40% collapse in EHR purchasing decisions

Hospital EHR purchasing activity fell sharply in 2025 according to the KLAS U.S. Acute Care EHR Market Share report. The number of hospitals making purchasing decisions dropped 40% compared to 2024 and nearly 50% versus 2023 (per KLAS research examining contract data, vendor reporting, and hospital interviews).

Three factors converged to freeze the market. Health systems faced economic pressure and policy uncertainty. Operational efficiency initiatives consumed capital that might have gone to platform refresh. Oracle Health customers, spooked by the 2023 Cerner acquisition, delayed decisions pending clarity on the vendor's long-term direction.

Epic captured 49 hospitals in a deflating market

Despite the overall slowdown, Epic expanded its footprint among smaller health systems and standalone hospitals. The vendor added 49 hospitals in 2025, with most wins coming from organizations replacing Oracle Health (per KLAS). Just two large health systems with more than 10 hospitals made enterprise-wide EHR decisions in 2025, and both selected Epic. No competitor besides Epic was chosen in a purchasing decision involving more than three multispecialty hospitals.

Winning organizations cited desire for easier data exchange with regional partners, Epic's platform strength, and standardization. Seven smaller standalone hospitals selected Epic's Community Connect program.

Oracle Health hemorrhaged customers for the third consecutive year. Nearly all departing customers from smaller health systems chose Epic (per KLAS). Almost a third of sampled Oracle customers told KLAS the vendor is no longer part of their long-term plans. Another third said they are considering leaving or want to leave but feel unable to do so. Oracle's Millennium platform received the lowest scores in KLAS's 2026 Best in KLAS rankings across large, midsize, and small organization solutions.

Meditech showed stronger resilience among its own user base. The percentage of legacy Meditech customers migrating to Expanse instead of leaving for competitors has increased steadily since 2023, aided by workflow improvements including updated nursing functionality. TruBridge posted a net gain of two hospitals. Altera Digital Health recorded its first Sunrise platform win since 2023 and saw its fewest annual hospital losses in four years.

The 2026 test for Oracle and what it means for your vendor roadmap

KLAS flagged 2026 as a "pivotal proofpoint" year for Oracle Health as it rolls out its new AI-enabled EHR platform. Success will be critical to restoring confidence among existing customers and the broader market.

For practitioners, this freeze in purchasing decisions creates two competing pressures. On one hand, the market is less competitive right now. Fewer hospitals are evaluating options, which reduces vendor innovation pressure and shifts power toward incumbents. On the other hand, Oracle's instability (layoffs, restructures, shifting priorities following the Cerner acquisition) is a concrete defection risk for current customers. Epic's gains came not because it shipped new capability but because Oracle created an opening.

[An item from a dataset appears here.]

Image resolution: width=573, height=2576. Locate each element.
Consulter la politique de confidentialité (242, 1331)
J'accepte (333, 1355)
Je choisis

The absence of large, multi-hospital purchasing decisions signals that enterprise health systems are waiting out the cycle. They are not in buying mode. Smaller hospitals, which have fewer switching costs and less complex integration debt, are the only segment moving. This matters because it means the next generation of EHR architecture will be shaped by defaults, not deliberate choice, among the segment that can least afford vendor lock-in.